(Saved entries)

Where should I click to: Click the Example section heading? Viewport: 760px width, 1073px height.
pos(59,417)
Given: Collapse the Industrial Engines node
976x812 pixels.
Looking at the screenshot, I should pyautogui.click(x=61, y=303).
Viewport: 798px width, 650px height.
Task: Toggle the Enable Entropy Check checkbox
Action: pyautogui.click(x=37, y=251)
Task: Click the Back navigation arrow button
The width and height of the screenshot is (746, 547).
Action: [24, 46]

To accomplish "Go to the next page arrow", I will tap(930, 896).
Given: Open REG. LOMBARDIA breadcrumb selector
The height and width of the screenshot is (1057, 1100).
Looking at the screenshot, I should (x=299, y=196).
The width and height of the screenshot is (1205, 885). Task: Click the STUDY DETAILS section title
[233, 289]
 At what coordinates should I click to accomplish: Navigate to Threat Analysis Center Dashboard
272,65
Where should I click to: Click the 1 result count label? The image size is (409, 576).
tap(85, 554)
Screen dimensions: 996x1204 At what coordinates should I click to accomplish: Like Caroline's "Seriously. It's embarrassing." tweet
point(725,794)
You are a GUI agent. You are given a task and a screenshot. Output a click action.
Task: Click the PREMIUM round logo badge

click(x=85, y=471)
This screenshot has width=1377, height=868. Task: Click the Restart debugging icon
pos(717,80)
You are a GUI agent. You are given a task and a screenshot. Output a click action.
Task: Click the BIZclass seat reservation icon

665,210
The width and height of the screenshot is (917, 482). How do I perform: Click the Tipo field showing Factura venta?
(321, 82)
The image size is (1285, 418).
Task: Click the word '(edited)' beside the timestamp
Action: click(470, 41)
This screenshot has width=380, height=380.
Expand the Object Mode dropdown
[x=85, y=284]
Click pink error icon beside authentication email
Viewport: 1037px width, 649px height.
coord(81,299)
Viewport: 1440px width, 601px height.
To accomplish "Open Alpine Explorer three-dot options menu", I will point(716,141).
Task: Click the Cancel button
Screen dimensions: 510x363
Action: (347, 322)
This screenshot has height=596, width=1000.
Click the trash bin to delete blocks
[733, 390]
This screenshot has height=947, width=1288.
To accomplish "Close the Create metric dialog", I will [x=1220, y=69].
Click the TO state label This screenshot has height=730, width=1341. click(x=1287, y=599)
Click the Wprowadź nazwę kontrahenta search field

§ **YOUR GOAL**:
Wherever the string "Open" occurs in the records, copy the line it is in.

§ **COMPLETED EXERCISE**:
Given: Open REG. LOMBARDIA breadcrumb selector
To accomplish "Open Alpine Explorer three-dot options menu", I will point(716,141).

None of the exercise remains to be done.